| Instructions for the task |
Could you count the lines below that include the word "Open" and give only the number?

| Dataset records |
────
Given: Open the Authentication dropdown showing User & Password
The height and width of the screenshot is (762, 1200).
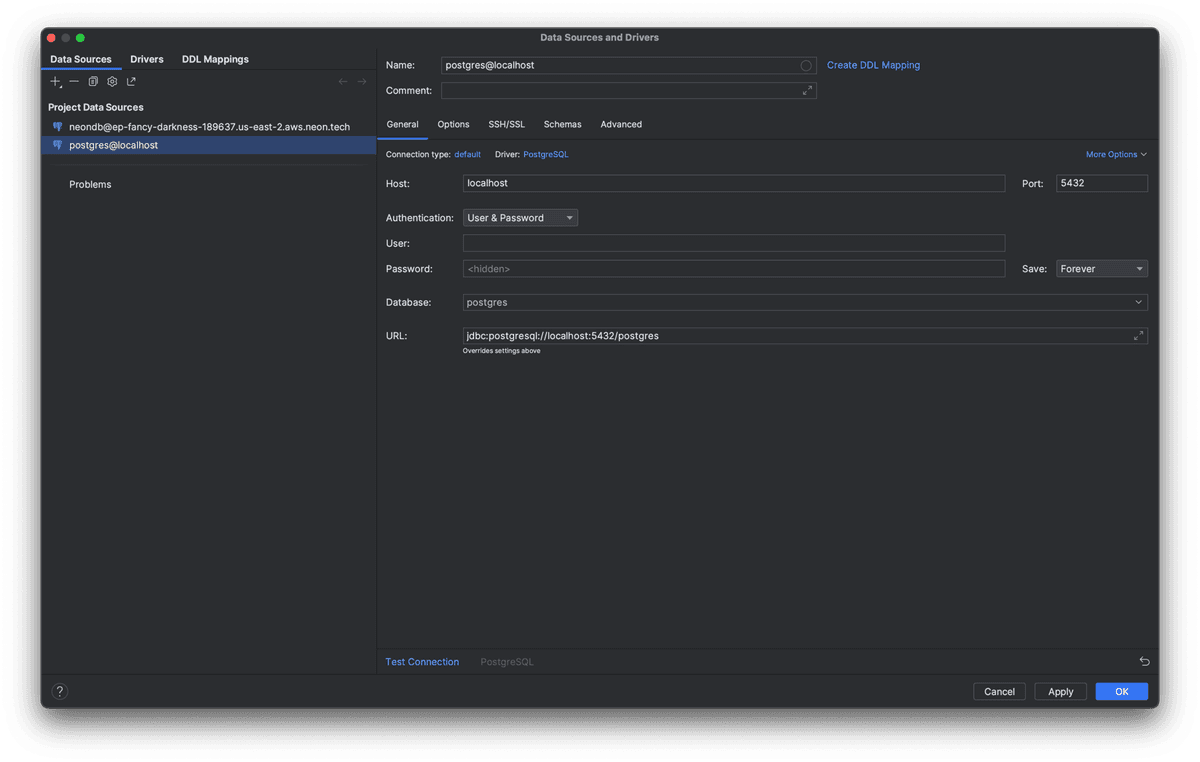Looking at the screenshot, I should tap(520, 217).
────
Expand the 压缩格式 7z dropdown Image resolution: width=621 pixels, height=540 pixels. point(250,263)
────
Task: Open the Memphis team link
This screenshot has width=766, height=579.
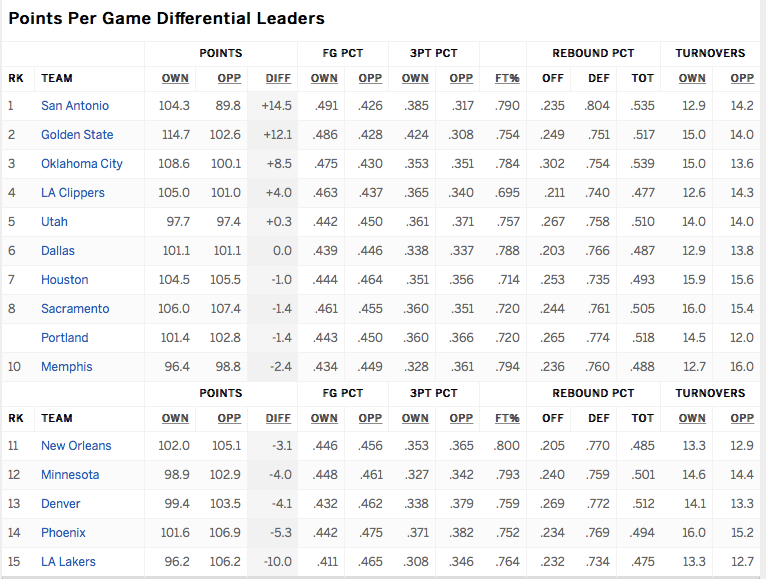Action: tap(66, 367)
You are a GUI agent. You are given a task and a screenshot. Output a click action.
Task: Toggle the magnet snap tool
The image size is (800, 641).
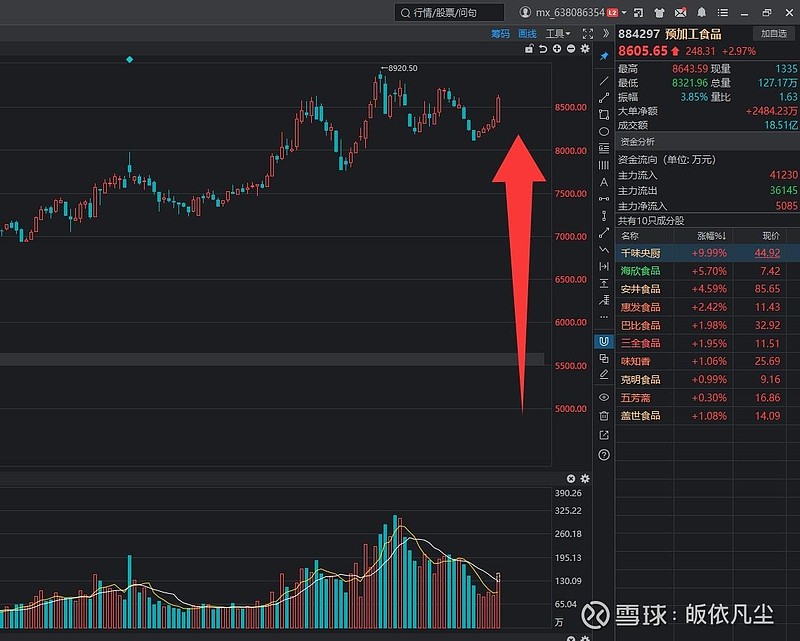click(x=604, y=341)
────
| Exercise result |
2